:: Written problem ::
Please carry on the multinom_TS documentation from its last sentence; the lines after it are separate.

:: Selected extract ::

————————

Fit a set of multinomial regression models (via multinom, Venables and Ripley 2002) to a time series of data divided into multiple segments (a.k.a. chunks) based on given locations for a set of change points.

check_multinom_TS_inputs checks that the inputs to multinom_TS are of proper classes for an analysis.

multinom_TS(data, formula, changepoints = NULL, timename = "time",
  weights = NULL, control = list())

check_multinom_TS_inputs(data, formula = gamma ~ 1,
  changepoints = NULL, timename = "time", weights = NULL,
  control = list())

Arguments

data

data.frame including [1] the time variable (indicated in timename), [2] the predictor variables (required by formula) and [3], the multinomial response variable (indicated in formula) as verified by check_timename and check_formula. Note that the response variables should be formatted as a data.frame object named as indicated by the response entry in the control list, such as gamma for a standard TS analysis on LDA output. See Examples.

formula

formula defining the regression between relationship the change points. Any predictor variable included must also be a column in data and any (multinomial) response variable must be a set of columns in data, as verified by check_formula.

changepoints

Numeric vector indicating locations of the change points. Must be conformable to integer values. Validity checked by check_changepoints and verify_changepoint_locations.

timename

character element indicating the time variable used in the time series. Defaults to "time". The variable must be integer-conformable or a Date. If the variable named is a Date, the input is converted to an integer, resulting in the timestep being 1 day, which is often not desired behavior.

weights

Optional class numeric vector of weights for each document. Defaults to NULL, translating to an equal weight for each document. When using multinom_TS in a standard LDATS analysis, it is advisable to weight the documents by their total size, as the result of LDA is a matrix of proportions, which does not account for size differences among documents. For most models, a scaling of the weights (so that the average is 1) is most appropriate, and this is accomplished using document_weights.

————————

:: Material ::
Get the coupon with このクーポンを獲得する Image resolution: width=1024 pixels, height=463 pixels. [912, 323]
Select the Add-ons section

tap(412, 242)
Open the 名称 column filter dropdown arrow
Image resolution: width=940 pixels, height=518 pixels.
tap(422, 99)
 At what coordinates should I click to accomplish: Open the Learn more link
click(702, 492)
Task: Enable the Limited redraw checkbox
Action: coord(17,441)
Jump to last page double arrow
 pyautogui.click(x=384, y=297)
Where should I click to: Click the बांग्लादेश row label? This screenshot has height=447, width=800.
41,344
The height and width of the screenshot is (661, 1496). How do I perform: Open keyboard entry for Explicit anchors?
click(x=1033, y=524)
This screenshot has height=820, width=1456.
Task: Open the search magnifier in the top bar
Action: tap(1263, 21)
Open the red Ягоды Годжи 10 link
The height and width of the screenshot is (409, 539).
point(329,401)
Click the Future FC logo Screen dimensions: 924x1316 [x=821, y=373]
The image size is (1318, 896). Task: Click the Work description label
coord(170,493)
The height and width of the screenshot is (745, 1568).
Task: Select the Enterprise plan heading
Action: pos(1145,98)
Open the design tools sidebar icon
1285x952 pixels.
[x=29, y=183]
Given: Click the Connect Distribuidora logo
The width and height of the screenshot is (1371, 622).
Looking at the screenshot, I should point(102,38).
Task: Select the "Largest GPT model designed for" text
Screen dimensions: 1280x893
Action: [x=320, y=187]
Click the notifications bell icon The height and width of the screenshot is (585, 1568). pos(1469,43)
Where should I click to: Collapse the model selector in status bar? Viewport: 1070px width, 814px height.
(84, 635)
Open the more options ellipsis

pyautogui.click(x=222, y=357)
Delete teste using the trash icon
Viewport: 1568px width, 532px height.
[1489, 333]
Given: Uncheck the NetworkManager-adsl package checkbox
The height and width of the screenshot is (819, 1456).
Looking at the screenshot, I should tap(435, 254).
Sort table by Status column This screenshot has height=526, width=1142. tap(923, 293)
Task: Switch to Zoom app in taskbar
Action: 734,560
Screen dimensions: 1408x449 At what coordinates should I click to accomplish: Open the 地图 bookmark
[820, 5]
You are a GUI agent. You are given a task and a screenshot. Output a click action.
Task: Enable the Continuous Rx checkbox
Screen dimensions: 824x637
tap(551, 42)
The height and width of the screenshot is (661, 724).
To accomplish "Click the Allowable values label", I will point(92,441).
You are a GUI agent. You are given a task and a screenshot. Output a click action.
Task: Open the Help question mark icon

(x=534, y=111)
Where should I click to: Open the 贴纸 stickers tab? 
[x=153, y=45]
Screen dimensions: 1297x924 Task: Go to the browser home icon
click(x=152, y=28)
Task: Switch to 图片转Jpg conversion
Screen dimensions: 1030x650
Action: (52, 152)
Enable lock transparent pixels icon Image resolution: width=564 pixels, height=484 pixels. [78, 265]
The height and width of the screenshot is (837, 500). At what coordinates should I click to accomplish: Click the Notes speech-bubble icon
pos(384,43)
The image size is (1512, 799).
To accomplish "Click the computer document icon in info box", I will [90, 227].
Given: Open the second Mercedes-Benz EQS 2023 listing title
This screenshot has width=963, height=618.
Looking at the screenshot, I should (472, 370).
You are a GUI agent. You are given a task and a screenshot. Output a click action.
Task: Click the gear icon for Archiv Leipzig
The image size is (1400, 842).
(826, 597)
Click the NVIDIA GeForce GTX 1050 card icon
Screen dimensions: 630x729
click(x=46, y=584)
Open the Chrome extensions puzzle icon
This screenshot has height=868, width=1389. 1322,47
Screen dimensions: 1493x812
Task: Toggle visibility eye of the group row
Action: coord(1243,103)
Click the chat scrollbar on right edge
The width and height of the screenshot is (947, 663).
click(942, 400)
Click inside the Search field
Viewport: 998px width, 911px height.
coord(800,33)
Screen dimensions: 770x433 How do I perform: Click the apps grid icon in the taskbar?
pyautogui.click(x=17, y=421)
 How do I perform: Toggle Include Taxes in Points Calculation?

————————

:: Answer to the exercise ::
control

A list of parameters to control the fitting of the Time Series model including the parallel tempering Markov Chain Monte Carlo (ptMCMC) controls. Values not input assume defaults set by TS_control.

Value

multinom_TS: Object of class multinom_TS_fit, which is a list of [1] chunk-level model fits ("chunk models"), [2] the total log likelihood combined across all chunks ("logLik"), and [3] a data.frame of chunk beginning and ending times ("logLik" with columns "start" and "end").

check_multinom_TS_inputs: an error message is thrown if any input is improper, otherwise NULL.

References

Venables, W. N. and B. D. Ripley. 2002. Modern and Applied Statistics with S. Fourth Edition. Springer, New York, NY, USA.

Examples

  data(rodents)
  dtt <- rodents$document_term_table
  lda <- LDA_set(dtt, 2, 1, list(quiet = TRUE))
  dct <- rodents$document_covariate_table
  dct$gamma <- lda[[1]]@gamma
  weights <- document_weights(dtt)
  check_multinom_TS_inputs(dct, timename = "newmoon")
  mts <- multinom_TS(dct, formula = gamma ~ 1, changepoints = c(20,50),
                     timename = "newmoon", weights = weights)